#### What to work on
Copy the records verbatim, from the line containing "Locate an element" through the line containing "the text content", inclusive, and omit the pictures from your answer.
--- BEGIN Data for this exercise ---
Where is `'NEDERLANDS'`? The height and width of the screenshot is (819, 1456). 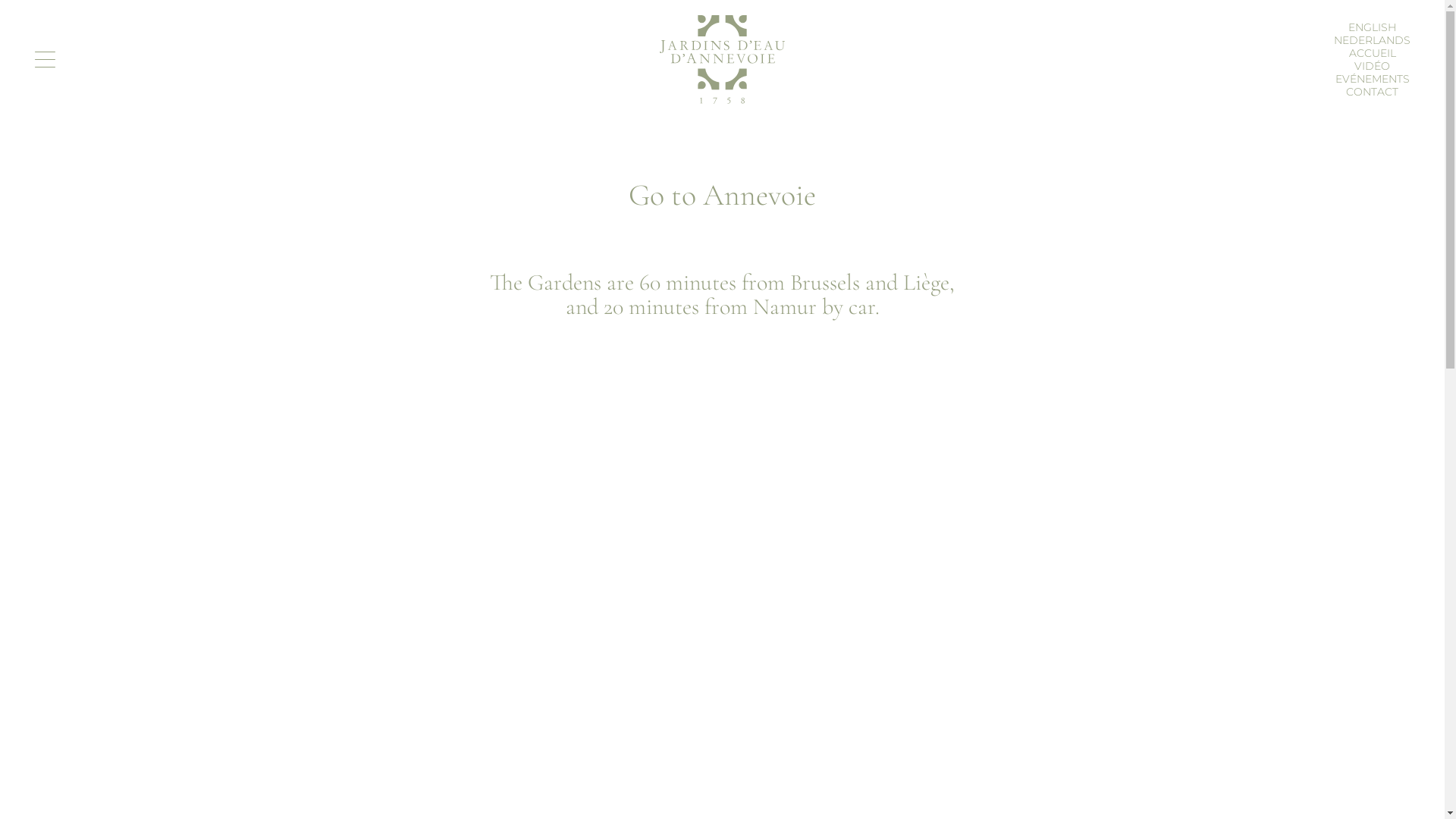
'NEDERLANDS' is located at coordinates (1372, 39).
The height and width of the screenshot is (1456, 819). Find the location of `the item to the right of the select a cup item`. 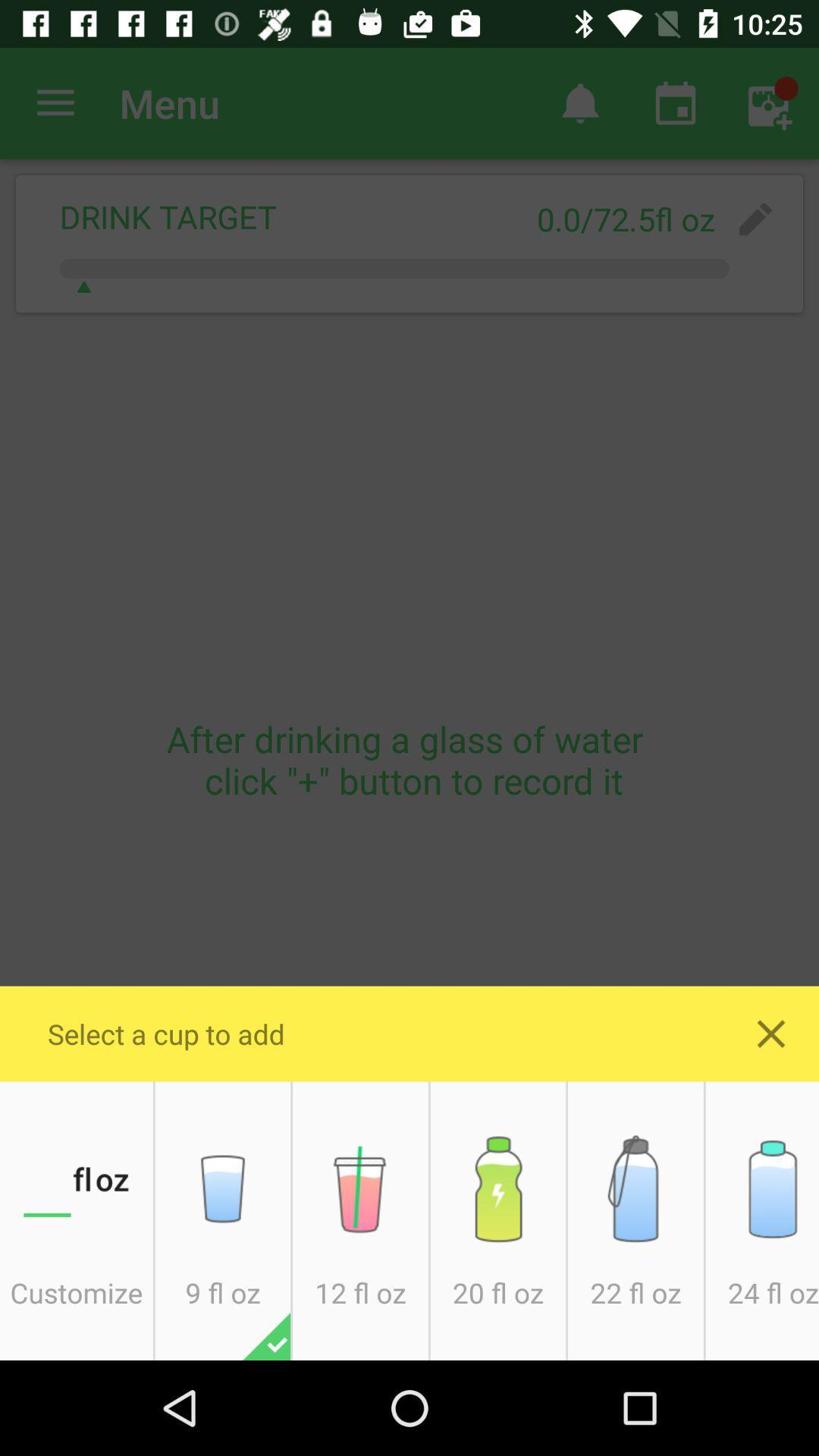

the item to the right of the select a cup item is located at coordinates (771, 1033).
--- END Data for this exercise ---
--- BEGIN Data for this exercise ---
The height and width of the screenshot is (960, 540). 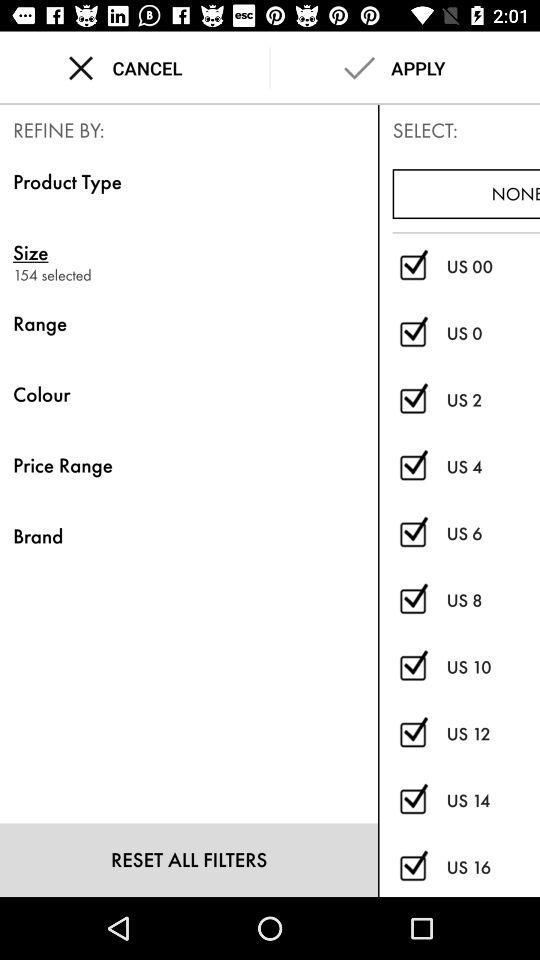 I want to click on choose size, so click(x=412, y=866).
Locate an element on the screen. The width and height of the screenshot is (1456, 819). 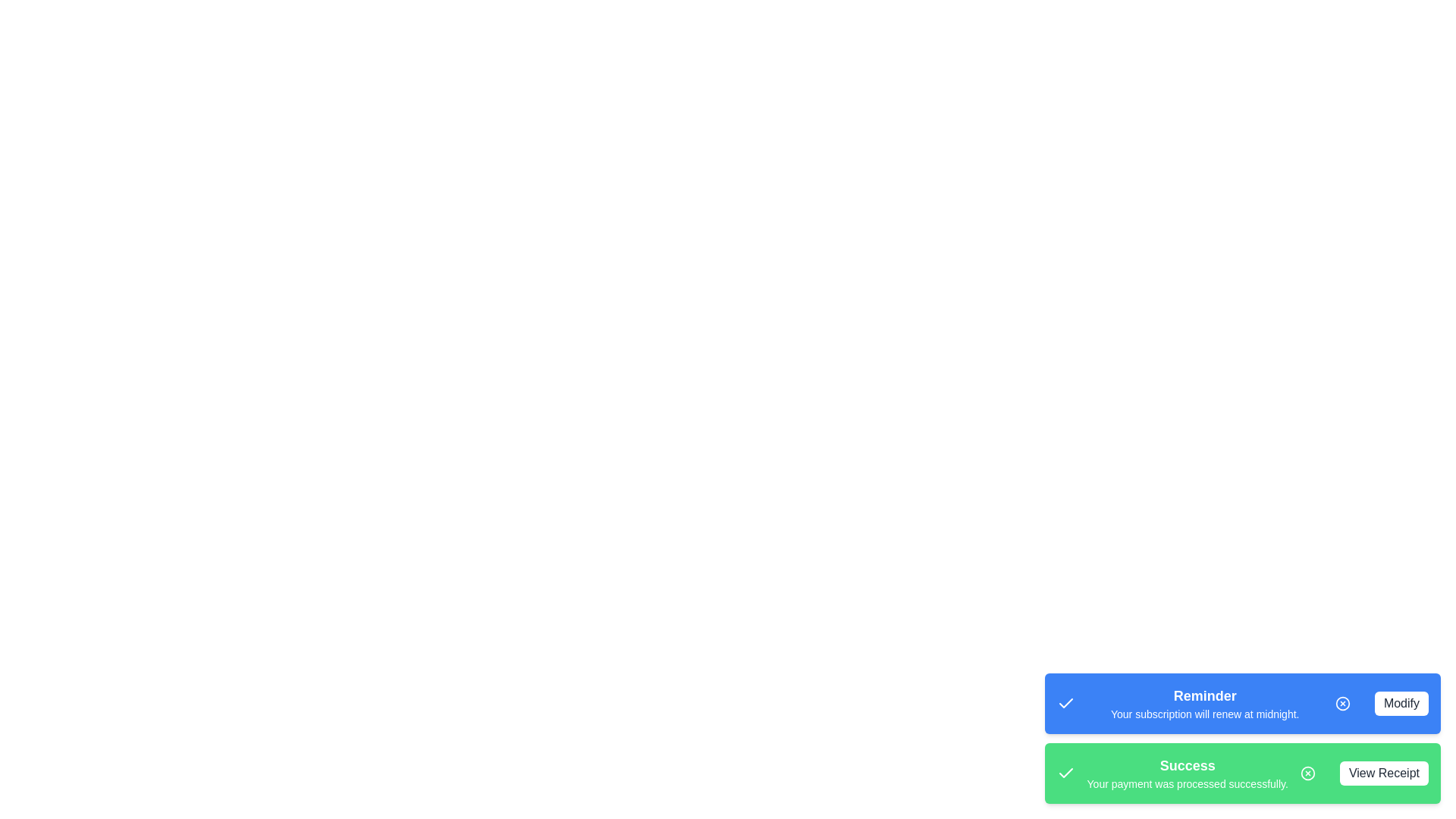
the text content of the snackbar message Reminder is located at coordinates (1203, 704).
--- END Data for this exercise ---
#### Finished exercise
Locate an element on the screen. The width and height of the screenshot is (1456, 819). 
the text content of the snackbar message Reminder is located at coordinates (1203, 704).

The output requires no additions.